Australia’s biggest research funding body the ARC is preparing to change its funding rules to mandate open access publishing for the research it funds.  The intention is to align with the new National Health and Medical Research Council (NHMRC) policy which now requires that all researchers that it funds must add their outputs to an open-access repository within 12 months of publication.

This move is consistent with the broader Australian Government agendas of promoting digital economy and of supporting open government; as well as the direction happening in New Zealand, refer: http://ict.govt.nz/programme/opening-government-data-and-information.  The benefits of this open access approach include an increased visibility of research, together with increased usage and impact, alongside an improved community awareness of research and its relevance.

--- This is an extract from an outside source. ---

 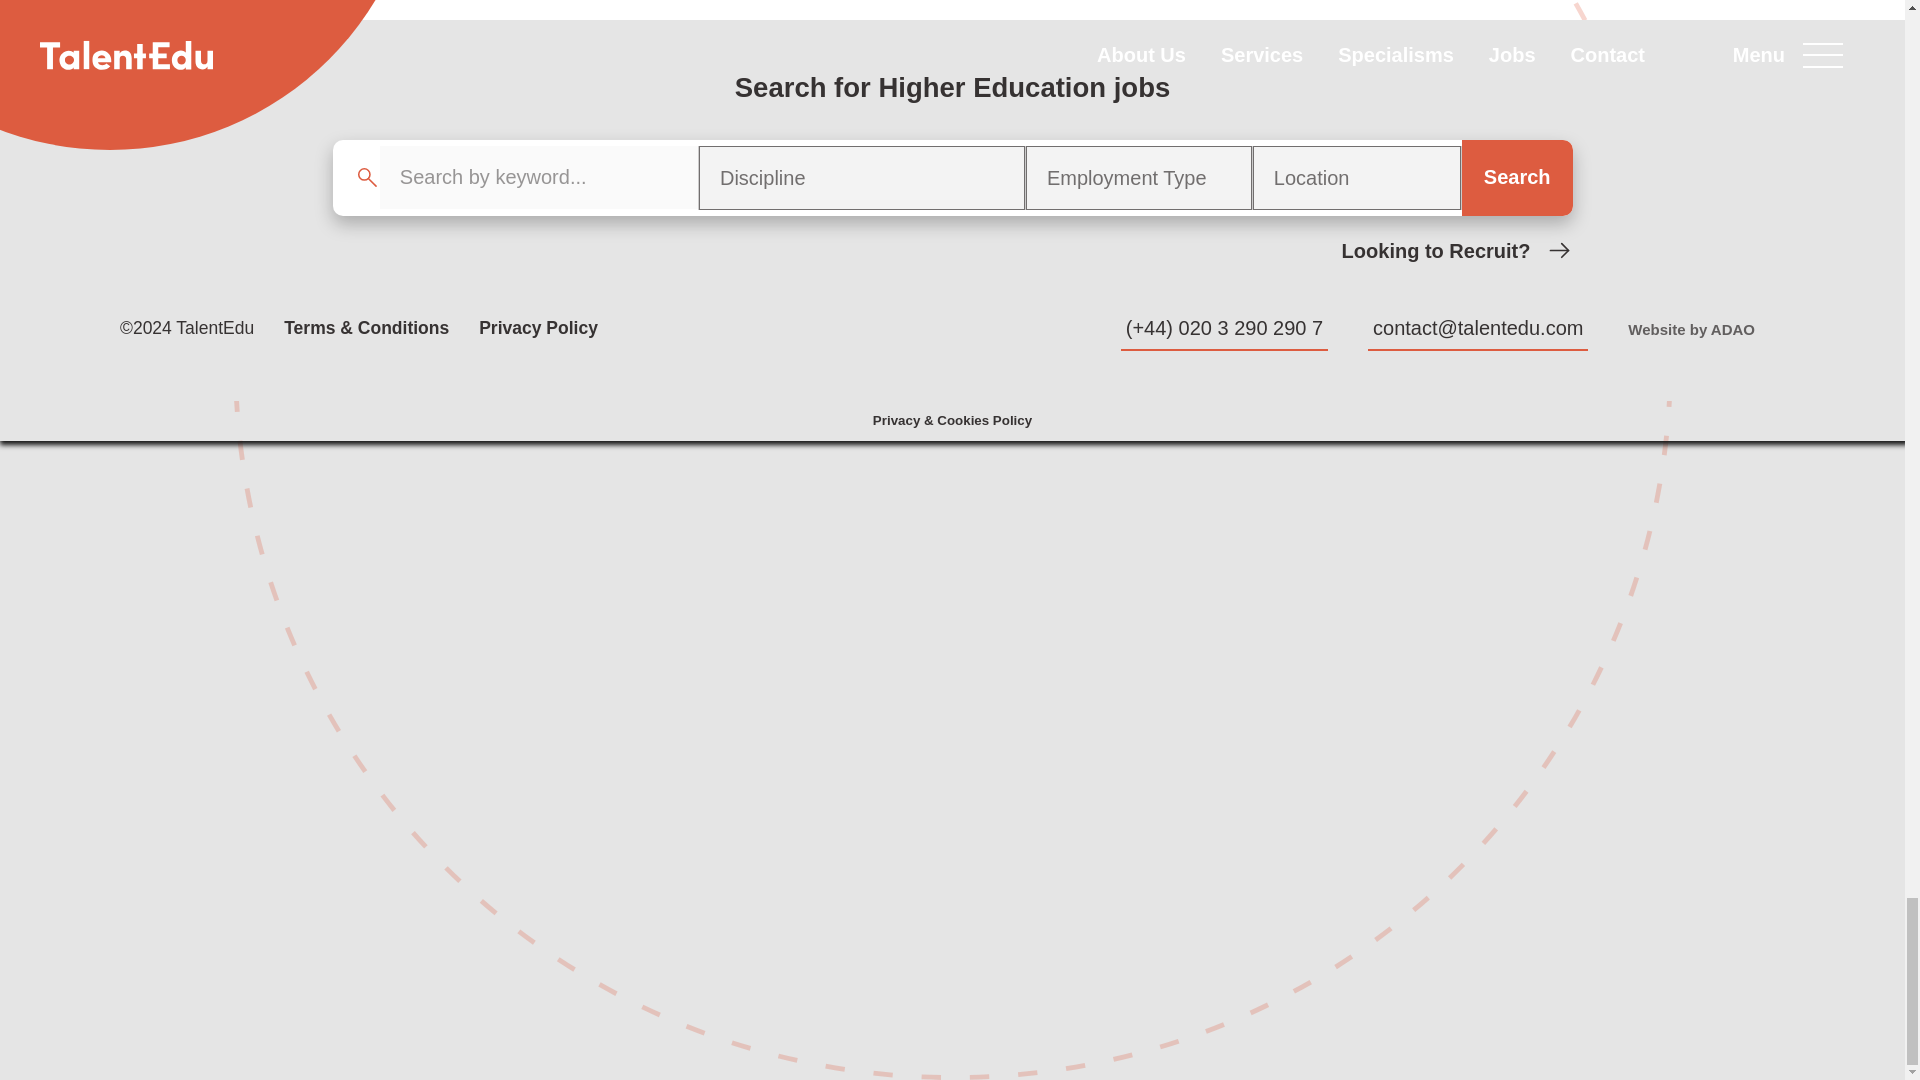 I want to click on Search, so click(x=1516, y=176).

Commenting on this Cathrine Harboe-Ree, (President, Council of Australian University Librarians, (CAUL) has said “it is critical that the ARC does align with the NHMRC policy in one very important way.  Unlike the approach taken recently by the Research Councils in the UK, the NHMRC has been careful not to insist that research publish in open access journals using the so called “gold” pay-to-publish approach or to pay extra to publishers to reduce embargo periods.  The repository infrastructure in Australian Universities allows us to support all forms of open access, including the deposit of peer reviewed final manuscripts (“green” open access).  There is no need for Australian funding agencies to mandate or fund the “gold” approach and indeed it may be detrimental to scholarly publication patterns and the cost of research to do so.”

It is worth noting that the repository infrastructure Cathrine mentions has also been established in New Zealand – all NZ Universities run a DSpace repository for research outputs.